* [Try it]:
Print every line of the data word for word.

======== Supplied entries

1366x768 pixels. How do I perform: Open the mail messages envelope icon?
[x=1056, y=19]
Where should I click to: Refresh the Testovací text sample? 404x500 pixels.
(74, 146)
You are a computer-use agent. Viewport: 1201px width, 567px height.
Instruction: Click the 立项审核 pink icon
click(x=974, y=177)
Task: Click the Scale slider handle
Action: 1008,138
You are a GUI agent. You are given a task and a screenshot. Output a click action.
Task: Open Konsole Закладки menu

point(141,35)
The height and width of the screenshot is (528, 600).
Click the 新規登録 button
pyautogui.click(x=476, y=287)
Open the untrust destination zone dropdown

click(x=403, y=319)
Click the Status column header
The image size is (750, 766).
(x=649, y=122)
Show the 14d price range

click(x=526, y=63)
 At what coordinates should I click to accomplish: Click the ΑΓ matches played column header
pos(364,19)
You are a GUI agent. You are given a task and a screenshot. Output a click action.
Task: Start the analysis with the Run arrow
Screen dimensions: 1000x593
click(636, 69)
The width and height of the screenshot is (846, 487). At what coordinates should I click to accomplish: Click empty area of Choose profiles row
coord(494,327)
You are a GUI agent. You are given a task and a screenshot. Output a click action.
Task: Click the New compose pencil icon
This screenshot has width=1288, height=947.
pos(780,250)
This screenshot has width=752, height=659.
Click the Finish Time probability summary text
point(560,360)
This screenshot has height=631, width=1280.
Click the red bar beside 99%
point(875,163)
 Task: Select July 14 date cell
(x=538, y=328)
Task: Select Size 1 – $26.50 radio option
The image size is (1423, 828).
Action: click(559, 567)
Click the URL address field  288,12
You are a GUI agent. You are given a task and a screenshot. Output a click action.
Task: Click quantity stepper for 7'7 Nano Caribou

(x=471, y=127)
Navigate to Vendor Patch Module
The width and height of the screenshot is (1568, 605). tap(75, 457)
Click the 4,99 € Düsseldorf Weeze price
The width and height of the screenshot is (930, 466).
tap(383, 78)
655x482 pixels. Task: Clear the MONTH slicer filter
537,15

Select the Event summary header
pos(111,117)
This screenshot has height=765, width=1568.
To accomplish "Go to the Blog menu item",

================

* [Task output]:
1366x768 pixels. How do I perform: Open the mail messages envelope icon?
[x=1056, y=19]
Where should I click to: Refresh the Testovací text sample? 404x500 pixels.
(74, 146)
You are a computer-use agent. Viewport: 1201px width, 567px height.
Instruction: Click the 立项审核 pink icon
click(x=974, y=177)
Task: Click the Scale slider handle
Action: 1008,138
You are a GUI agent. You are given a task and a screenshot. Output a click action.
Task: Open Konsole Закладки menu

point(141,35)
The height and width of the screenshot is (528, 600).
Click the 新規登録 button
pyautogui.click(x=476, y=287)
Open the untrust destination zone dropdown

click(x=403, y=319)
Click the Status column header
The image size is (750, 766).
(x=649, y=122)
Show the 14d price range

click(x=526, y=63)
 At what coordinates should I click to accomplish: Click the ΑΓ matches played column header
pos(364,19)
You are a GUI agent. You are given a task and a screenshot. Output a click action.
Task: Start the analysis with the Run arrow
Screen dimensions: 1000x593
click(636, 69)
The width and height of the screenshot is (846, 487). At what coordinates should I click to accomplish: Click empty area of Choose profiles row
coord(494,327)
You are a GUI agent. You are given a task and a screenshot. Output a click action.
Task: Click the New compose pencil icon
This screenshot has width=1288, height=947.
pos(780,250)
This screenshot has width=752, height=659.
Click the Finish Time probability summary text
point(560,360)
This screenshot has height=631, width=1280.
Click the red bar beside 99%
point(875,163)
 Task: Select July 14 date cell
(x=538, y=328)
Task: Select Size 1 – $26.50 radio option
The image size is (1423, 828).
Action: click(559, 567)
Click the URL address field  288,12
You are a GUI agent. You are given a task and a screenshot. Output a click action.
Task: Click quantity stepper for 7'7 Nano Caribou

(x=471, y=127)
Navigate to Vendor Patch Module
The width and height of the screenshot is (1568, 605). tap(75, 457)
Click the 4,99 € Düsseldorf Weeze price
The width and height of the screenshot is (930, 466).
tap(383, 78)
655x482 pixels. Task: Clear the MONTH slicer filter
537,15

Select the Event summary header
pos(111,117)
This screenshot has height=765, width=1568.
To accomplish "Go to the Blog menu item",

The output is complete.